Fomos nós, homens e mulheres que nos esquecemos de olhar à nossa volta e continuamos cada vez mais percebendo apenas o nosso umbigo. O Brasil não precisa apenas de médicos mais solidários. Precisa de brasileiros que se preocupem mais com brasileiros e que busquem juntos soluções para as questões mais urgentes. Mas concordo com todos vocês descontentes com o cenário médico de hoje: algumas profissões são mais do que apenas “profissão” porque lidam com necessidades básicas de todos nós.

Medo, sofrimento, angústia... as dores do mundo.Nós que lidamos com elas mais de perto, profissionais de saúde (física e mental) que somos, não deveríamos estar “anestesiados” como estamos.

Mas somos tão humanos quanto vocês, leigos. Vamos mudando aqui e ali, a passos menos largos do que o necessário é verdade. Mas sabemos a direção a seguir, pelo menos.
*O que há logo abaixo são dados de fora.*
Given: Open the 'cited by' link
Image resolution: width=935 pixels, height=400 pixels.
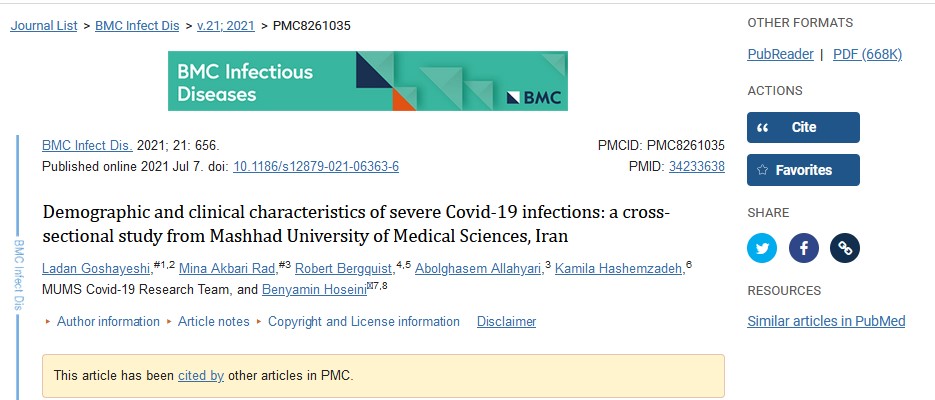Looking at the screenshot, I should pos(201,376).

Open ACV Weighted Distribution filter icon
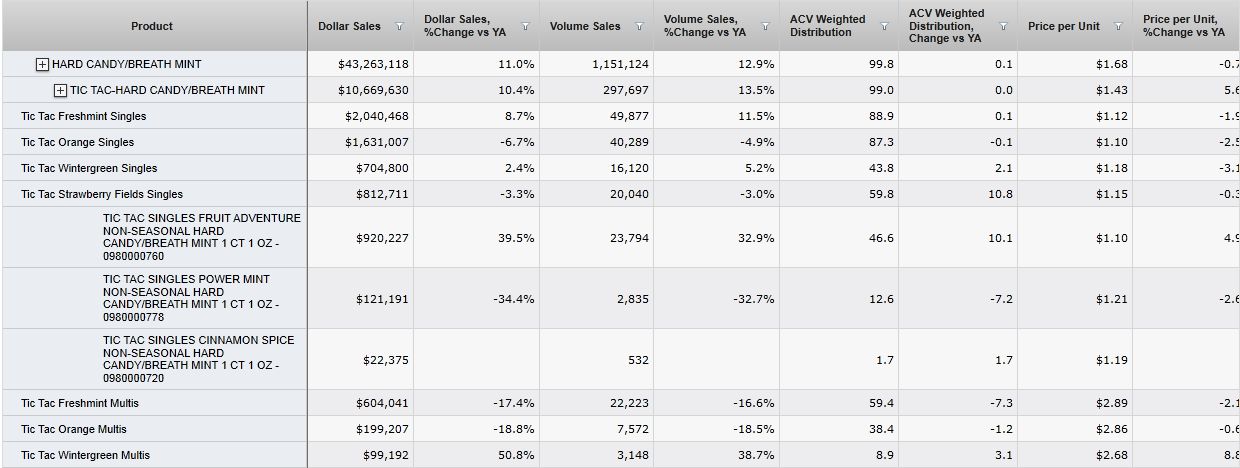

Sabemos “o que” e intuímos “como” fazer diferença. E devemos ser os artífices desta mudança, é certo.
 
Mas precisamos de toda ajuda possível. E ela deve vir de todos, mas em especial daqueles que já viveram de perto a situação caótica da saúde entre nós.

Dizem que sempre aprendemos o que é preciso... seja no amor ou na dor. Que não precisemos de mais dor para nos ajudarmos, uns aos outros, a fazer o que é preciso para viver com mais dignidade a condição humana de todos nós.

Vamos nos ajudar e aprender, uns com os outros, como sair desta situação que nunca desejamos, mas para a qual todos nós contribuímos de uma forma ou de outra!